* start *

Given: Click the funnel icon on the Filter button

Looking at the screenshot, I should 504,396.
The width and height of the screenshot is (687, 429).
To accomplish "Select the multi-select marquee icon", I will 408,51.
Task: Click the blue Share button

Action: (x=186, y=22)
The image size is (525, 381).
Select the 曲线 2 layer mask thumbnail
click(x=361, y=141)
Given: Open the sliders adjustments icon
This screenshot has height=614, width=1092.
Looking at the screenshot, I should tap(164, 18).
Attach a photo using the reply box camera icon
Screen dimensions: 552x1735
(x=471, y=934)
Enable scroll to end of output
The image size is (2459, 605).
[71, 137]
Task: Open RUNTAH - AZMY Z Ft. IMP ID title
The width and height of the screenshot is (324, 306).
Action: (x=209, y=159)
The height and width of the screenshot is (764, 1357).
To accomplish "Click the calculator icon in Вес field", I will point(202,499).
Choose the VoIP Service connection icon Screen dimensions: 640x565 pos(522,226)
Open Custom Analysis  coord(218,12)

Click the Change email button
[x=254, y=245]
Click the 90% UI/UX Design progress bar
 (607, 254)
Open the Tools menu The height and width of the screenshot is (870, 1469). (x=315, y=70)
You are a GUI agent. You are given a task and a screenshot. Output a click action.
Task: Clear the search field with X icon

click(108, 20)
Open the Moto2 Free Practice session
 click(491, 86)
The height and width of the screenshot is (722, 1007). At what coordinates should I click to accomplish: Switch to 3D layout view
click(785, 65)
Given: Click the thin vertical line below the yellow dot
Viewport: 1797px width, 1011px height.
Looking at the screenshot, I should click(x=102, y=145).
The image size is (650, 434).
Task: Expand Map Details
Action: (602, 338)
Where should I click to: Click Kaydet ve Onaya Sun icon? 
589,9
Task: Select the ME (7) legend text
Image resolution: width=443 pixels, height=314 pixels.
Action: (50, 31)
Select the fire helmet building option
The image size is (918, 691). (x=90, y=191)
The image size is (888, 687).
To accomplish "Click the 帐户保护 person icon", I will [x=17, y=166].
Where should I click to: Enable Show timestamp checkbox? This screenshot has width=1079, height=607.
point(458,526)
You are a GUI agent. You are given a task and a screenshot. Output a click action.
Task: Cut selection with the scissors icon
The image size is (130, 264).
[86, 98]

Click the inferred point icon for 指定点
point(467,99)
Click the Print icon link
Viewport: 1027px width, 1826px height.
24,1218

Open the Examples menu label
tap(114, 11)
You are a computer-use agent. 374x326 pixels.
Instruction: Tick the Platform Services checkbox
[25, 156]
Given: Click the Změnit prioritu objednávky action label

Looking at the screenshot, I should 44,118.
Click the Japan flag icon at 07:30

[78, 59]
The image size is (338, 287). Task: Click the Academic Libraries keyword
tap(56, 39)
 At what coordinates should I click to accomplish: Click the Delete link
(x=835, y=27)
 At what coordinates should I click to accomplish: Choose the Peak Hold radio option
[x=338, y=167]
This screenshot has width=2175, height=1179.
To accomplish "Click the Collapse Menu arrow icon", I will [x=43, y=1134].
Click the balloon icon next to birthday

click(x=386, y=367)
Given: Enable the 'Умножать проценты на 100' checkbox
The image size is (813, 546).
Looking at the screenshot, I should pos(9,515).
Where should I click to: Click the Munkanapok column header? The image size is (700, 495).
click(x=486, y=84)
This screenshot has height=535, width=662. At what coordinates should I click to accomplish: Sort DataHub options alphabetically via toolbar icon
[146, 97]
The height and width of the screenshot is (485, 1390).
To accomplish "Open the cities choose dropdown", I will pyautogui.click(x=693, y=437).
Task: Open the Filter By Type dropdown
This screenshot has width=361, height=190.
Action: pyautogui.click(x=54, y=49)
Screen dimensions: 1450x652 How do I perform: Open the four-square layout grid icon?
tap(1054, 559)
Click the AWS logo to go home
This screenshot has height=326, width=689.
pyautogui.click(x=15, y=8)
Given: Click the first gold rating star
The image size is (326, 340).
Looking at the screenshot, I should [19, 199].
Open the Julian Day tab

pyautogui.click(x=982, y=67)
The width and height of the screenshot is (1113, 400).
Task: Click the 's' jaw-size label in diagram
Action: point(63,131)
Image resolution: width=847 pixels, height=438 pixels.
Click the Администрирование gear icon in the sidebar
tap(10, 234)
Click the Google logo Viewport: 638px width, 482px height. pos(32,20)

* end *

● **Written exercise**:
Convert the data into a JSON list of strings with one string per line, leaving out blank lines. Begin at the line that contains "Click the AWS logo to go home" and stop after the last line of the data.

● **Correct output**:
[
  "Click the AWS logo to go home",
  "This screenshot has height=326, width=689.",
  "pyautogui.click(x=15, y=8)",
  "Given: Click the first gold rating star",
  "The image size is (326, 340).",
  "Looking at the screenshot, I should [19, 199].",
  "Open the Julian Day tab",
  "pyautogui.click(x=982, y=67)",
  "The width and height of the screenshot is (1113, 400).",
  "Task: Click the 's' jaw-size label in diagram",
  "Action: point(63,131)",
  "Image resolution: width=847 pixels, height=438 pixels.",
  "Click the Администрирование gear icon in the sidebar",
  "tap(10, 234)",
  "Click the Google logo Viewport: 638px width, 482px height. pos(32,20)"
]